— GIVEN PROBLEM —
Reproduce the entries below verbatim, starting at the line that contains "This screenshot has width=776, height=736." and ending after the line that contains "tap(290, 215)".

— DATA ENTRIES —

■ ■ ■ ■ ■ ■ ■

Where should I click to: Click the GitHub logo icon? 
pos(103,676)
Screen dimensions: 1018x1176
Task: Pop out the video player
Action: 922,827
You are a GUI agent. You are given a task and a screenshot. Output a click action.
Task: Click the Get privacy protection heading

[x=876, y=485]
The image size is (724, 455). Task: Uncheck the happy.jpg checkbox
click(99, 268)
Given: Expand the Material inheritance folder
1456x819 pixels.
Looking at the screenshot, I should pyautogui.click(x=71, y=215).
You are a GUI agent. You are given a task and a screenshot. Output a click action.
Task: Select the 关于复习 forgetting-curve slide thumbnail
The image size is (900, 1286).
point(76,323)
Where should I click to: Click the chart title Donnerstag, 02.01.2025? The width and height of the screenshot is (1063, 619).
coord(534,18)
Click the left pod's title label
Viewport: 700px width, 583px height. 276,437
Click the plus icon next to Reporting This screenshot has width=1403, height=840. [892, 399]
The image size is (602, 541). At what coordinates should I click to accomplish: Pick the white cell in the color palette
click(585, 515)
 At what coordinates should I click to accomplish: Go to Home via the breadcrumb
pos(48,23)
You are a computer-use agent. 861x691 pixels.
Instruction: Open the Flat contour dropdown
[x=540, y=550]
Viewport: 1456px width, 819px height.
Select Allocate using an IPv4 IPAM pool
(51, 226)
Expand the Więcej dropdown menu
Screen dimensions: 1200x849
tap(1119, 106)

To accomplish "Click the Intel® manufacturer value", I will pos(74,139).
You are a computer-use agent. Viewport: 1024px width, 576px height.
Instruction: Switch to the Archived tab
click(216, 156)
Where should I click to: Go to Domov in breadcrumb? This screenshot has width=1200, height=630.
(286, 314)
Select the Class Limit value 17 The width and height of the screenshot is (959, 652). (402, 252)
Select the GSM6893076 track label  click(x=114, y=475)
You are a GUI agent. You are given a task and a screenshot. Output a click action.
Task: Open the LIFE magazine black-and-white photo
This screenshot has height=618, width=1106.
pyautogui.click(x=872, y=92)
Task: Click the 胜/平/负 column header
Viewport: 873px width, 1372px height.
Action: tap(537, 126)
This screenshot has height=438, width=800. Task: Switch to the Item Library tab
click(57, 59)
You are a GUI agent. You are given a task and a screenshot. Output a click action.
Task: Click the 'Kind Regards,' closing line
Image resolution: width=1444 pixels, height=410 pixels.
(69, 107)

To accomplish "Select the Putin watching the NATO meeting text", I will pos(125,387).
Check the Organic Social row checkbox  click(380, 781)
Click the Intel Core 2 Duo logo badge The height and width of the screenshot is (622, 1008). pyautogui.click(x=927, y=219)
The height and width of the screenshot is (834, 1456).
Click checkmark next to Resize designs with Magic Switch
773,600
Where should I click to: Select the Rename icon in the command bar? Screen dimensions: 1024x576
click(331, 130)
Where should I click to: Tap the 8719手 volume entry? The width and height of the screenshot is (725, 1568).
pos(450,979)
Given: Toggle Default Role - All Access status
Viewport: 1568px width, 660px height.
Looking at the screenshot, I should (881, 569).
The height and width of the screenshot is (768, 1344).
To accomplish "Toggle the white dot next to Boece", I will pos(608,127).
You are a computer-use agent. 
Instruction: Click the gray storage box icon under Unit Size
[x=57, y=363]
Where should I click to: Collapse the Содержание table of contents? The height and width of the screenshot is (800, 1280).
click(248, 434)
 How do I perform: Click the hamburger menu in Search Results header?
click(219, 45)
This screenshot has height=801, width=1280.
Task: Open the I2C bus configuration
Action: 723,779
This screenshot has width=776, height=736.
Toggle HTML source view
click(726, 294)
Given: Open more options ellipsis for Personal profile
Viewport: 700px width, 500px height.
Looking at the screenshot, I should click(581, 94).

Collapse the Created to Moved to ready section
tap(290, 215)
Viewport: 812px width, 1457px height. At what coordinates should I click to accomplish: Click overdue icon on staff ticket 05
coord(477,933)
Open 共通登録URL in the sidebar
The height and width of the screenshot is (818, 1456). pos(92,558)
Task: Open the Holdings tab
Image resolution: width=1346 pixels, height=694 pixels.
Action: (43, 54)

■ ■ ■ ■ ■ ■ ■

— TASK ANSWER —
This screenshot has width=776, height=736.
Toggle HTML source view
click(726, 294)
Given: Open more options ellipsis for Personal profile
Viewport: 700px width, 500px height.
Looking at the screenshot, I should click(581, 94).

Collapse the Created to Moved to ready section
tap(290, 215)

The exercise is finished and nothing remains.